Оля видела, как трепетно приложилась Елена к иконе, как перекрестилась истово и поцеловала Терентия троекратно, прощаясь с отцом посаженным. А потом обнимала Лаврушу, что выскочил вперед дядьки, кинулся к сестрице и рассказывал что-то торопливо. Ольга смотрела на них, слезы лила светлые, да творила про себя молитву, благодарила за то, что не оставил ее, сиротку, одну в миру маяться, а дал семью дорогую, любимую.
– Елена, словом бы перемолвиться, – Терентий слезу непрошенную смахнул со щеки. – Дело важное.
Агаша вмиг прихватила Лавра за ручку и повела из гридни, а Олюшка потянулась следом. Обрядилась в своей ложнице, вздела сапожки, прихватила нарядный зипунок и присела на сундук в сенях – дожидаться. Смотрела бездумно в стену бревенчатую, да и невольно слушала разговор промеж бояр:
– Пойми ты, мне ничего боле не надо! Ни дома, ни рати! Забирай, сказал! Все, чего прошу, похорони меня опричь жены и дочки, когда время мое придет. – Терентий говорил строго, голосом напирал.
– Дяденька, зачем говоришь такое? Ужель дом свой не отстроишь? Ужель хозяином не будешь? – Оле почудилось, что Еленка плакала.
– Дом, Еленушка, там, где семья дожидается. А мою ворог на тот свет отправил до времени. Власий-то твой помстил люто. Не знала? Сам пузо проткнул ляху, смотрел, как корчится. Тот кричал долгонько, пока горло воем не надсадил. Тогда уж боярич и приказал добить. Но разве ж помщением можно душу унять? Сердце успокоить? Нет, Ленушка, родных-то не вернешь. При Лавре буду и все на том. Дядька Пётр просился с ним, все за жену болел. Светлана Ивановна прикипела к бояричу малому, печется, как о дите родном. Так ты не откажи. Я не отказал, и ты согласись. Теперь уж сродники мы все. В Зотовке и будем век свой доживать. Прильнем к Лавруше и смотреть станем, как растет, взвивается его жизнь. А что еще пожившим делать? А приданое ты себе возьми, Зотовых позорить не моги! Чтоб боярышня Елена да без приданого? А Зотовку поднимем! Я казну свою сберег…
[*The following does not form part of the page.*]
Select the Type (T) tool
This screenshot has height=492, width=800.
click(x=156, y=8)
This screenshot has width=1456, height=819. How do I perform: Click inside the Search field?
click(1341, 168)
Дальше уж Олюшка не слыхала, плакала в голос: жалела и Терентия, и жену его, и дочку Настеньку. Но и радовалась, что не останется Лавруша с чужими, будет жить в любви и тепле. Да и тревога за посестру прошла – бесприданницей уж не будет.
Только и успела, что смахнуть слезы рукавом нарядного летника, как дядька Терентий вышел в сени:
– Оля, ты ступай к боярышне. Чую, скоро дружки будут на дворе. Одевайтесь. Лавра я собой в седло возьму, пущай порадуется парнишонок, – и ушел.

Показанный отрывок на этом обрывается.